Republican presidential nominee Mitt Romney says he would sell off the remaining U.S. shares in GM, which the Obama administration has held for more than three years. Taxpayers still own 26% of GM. If the U.S. Treasury sold its remaining stake at GM's current share price, it would amount to a $16 billion loss on the $49.5 billion bailout. "The president is delaying the sale of the shares to try and avoid the story that the taxpayer took another loss," Romney told the Detroit News.

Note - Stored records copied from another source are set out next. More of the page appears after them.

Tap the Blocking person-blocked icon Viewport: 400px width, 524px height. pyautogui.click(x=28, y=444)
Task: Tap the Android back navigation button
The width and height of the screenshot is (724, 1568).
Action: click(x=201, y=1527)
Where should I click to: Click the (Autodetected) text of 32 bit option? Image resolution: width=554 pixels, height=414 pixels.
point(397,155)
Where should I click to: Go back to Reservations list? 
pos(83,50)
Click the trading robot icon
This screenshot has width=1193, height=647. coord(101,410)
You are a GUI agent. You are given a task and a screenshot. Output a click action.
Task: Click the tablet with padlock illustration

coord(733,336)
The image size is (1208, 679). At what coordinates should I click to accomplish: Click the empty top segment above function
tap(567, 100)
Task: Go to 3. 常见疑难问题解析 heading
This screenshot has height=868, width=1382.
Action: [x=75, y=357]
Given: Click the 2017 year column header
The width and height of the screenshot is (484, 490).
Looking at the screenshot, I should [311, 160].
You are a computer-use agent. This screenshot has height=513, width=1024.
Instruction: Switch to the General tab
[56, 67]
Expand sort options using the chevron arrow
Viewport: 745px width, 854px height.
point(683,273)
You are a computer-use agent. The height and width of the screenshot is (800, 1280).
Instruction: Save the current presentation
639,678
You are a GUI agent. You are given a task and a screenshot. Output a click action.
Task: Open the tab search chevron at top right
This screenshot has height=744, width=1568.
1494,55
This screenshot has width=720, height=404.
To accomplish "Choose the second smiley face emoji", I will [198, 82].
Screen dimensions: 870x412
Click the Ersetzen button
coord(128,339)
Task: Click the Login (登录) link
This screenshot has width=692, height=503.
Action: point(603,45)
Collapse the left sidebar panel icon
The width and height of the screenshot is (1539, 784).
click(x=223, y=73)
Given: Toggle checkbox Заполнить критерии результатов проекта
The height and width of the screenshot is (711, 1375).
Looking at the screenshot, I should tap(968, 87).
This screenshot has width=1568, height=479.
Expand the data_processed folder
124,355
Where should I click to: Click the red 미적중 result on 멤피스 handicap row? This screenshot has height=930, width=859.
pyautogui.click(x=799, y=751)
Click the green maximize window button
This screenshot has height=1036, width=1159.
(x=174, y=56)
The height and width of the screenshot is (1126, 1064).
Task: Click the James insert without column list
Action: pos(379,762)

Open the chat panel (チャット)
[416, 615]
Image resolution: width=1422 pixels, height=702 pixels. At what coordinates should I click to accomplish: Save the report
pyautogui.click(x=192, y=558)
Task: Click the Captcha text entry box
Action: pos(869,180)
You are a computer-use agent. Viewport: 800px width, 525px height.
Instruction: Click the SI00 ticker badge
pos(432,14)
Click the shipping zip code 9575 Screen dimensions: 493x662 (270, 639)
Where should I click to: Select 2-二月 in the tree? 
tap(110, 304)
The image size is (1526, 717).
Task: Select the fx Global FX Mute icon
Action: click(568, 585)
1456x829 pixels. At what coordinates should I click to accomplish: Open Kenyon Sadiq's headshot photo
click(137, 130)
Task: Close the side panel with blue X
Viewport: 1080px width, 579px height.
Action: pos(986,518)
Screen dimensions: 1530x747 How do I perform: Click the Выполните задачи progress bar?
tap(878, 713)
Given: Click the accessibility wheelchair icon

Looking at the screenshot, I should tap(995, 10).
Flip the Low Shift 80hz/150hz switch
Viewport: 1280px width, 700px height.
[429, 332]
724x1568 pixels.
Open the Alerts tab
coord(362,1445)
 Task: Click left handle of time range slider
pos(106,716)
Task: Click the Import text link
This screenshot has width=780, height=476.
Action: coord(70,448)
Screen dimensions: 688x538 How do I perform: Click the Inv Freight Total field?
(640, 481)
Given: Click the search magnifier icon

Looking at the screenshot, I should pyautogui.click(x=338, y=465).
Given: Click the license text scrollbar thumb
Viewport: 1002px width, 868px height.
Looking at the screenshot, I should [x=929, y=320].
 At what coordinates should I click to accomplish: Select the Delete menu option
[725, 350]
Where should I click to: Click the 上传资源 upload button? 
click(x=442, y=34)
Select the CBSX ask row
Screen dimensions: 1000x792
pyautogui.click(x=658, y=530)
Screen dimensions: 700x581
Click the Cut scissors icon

He also added that the government's corporate average fuel economy (CAFE) program, which will nearly double fuel-economy standards to 54.5 mpg (translating into the high 30s for window-sticker EPA figures), has the government pushing too many cars that the market doesn't want, such as electric vehicles. The Obama campaign fired back, saying Romney is "the last person who should be offering advice" about Detroit automakers. Romney wanted GM and Chrysler to finance their 2009 bankruptcies with minimal federal support, but opponents contend that at the time, no major private lender would offer terms.
In other news:
- With a wave of redesigns on its popular cars, Nissan hopes to reach 10% of the U.S. new-car market by 2016, the Detroit Free Press reports. Through the first five months of this year, the automaker, including its Infiniti luxury division, has 8.1% of the market.
- Elsewhere, Nissan hired Audi of America chief Johan de Nysschen to run Infiniti worldwide, Automotive News reports. In a nod toward the brand's growing presence in China, Nissan moved the luxury brand's global headquarters to Hong Kong last month.